### Your assignment
Copy out the data below, all of it, exactly.

· · · · · · ·

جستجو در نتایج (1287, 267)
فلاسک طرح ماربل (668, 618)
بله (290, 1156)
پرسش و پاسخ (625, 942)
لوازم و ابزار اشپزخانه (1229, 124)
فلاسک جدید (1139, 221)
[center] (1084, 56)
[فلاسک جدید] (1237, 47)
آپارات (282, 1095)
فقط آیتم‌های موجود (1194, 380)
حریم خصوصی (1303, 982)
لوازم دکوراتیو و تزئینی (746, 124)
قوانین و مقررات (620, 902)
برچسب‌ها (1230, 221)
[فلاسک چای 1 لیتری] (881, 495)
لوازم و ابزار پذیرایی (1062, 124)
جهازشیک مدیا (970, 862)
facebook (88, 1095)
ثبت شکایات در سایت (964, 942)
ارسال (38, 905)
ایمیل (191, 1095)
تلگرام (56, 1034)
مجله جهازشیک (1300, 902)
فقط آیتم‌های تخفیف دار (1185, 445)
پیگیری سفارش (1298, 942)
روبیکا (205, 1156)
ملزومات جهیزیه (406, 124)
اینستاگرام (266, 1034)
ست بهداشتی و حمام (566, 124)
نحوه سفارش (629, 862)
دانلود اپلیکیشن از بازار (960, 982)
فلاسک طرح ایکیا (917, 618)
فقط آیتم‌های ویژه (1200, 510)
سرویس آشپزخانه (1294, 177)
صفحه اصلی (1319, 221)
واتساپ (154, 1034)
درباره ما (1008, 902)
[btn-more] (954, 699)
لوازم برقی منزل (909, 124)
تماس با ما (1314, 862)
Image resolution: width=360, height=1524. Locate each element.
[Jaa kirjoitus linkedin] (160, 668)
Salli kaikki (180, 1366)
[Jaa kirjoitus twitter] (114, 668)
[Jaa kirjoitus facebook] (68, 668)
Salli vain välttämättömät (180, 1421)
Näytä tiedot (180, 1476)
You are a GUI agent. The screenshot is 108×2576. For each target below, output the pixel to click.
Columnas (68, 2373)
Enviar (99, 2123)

· · · · · · ·

### Finished task
جستجو در نتایج (1287, 267)
فلاسک طرح ماربل (668, 618)
بله (290, 1156)
پرسش و پاسخ (625, 942)
لوازم و ابزار اشپزخانه (1229, 124)
فلاسک جدید (1139, 221)
[center] (1084, 56)
[فلاسک جدید] (1237, 47)
آپارات (282, 1095)
فقط آیتم‌های موجود (1194, 380)
حریم خصوصی (1303, 982)
لوازم دکوراتیو و تزئینی (746, 124)
قوانین و مقررات (620, 902)
برچسب‌ها (1230, 221)
[فلاسک چای 1 لیتری] (881, 495)
لوازم و ابزار پذیرایی (1062, 124)
جهازشیک مدیا (970, 862)
facebook (88, 1095)
ثبت شکایات در سایت (964, 942)
ارسال (38, 905)
ایمیل (191, 1095)
تلگرام (56, 1034)
مجله جهازشیک (1300, 902)
فقط آیتم‌های تخفیف دار (1185, 445)
پیگیری سفارش (1298, 942)
روبیکا (205, 1156)
ملزومات جهیزیه (406, 124)
اینستاگرام (266, 1034)
ست بهداشتی و حمام (566, 124)
نحوه سفارش (629, 862)
دانلود اپلیکیشن از بازار (960, 982)
فلاسک طرح ایکیا (917, 618)
فقط آیتم‌های ویژه (1200, 510)
سرویس آشپزخانه (1294, 177)
صفحه اصلی (1319, 221)
واتساپ (154, 1034)
درباره ما (1008, 902)
[btn-more] (954, 699)
لوازم برقی منزل (909, 124)
تماس با ما (1314, 862)
Image resolution: width=360, height=1524. Locate each element.
[Jaa kirjoitus linkedin] (160, 668)
Salli kaikki (180, 1366)
[Jaa kirjoitus twitter] (114, 668)
[Jaa kirjoitus facebook] (68, 668)
Salli vain välttämättömät (180, 1421)
Näytä tiedot (180, 1476)
You are a GUI agent. The screenshot is 108×2576. For each target below, output the pixel to click.
Columnas (68, 2373)
Enviar (99, 2123)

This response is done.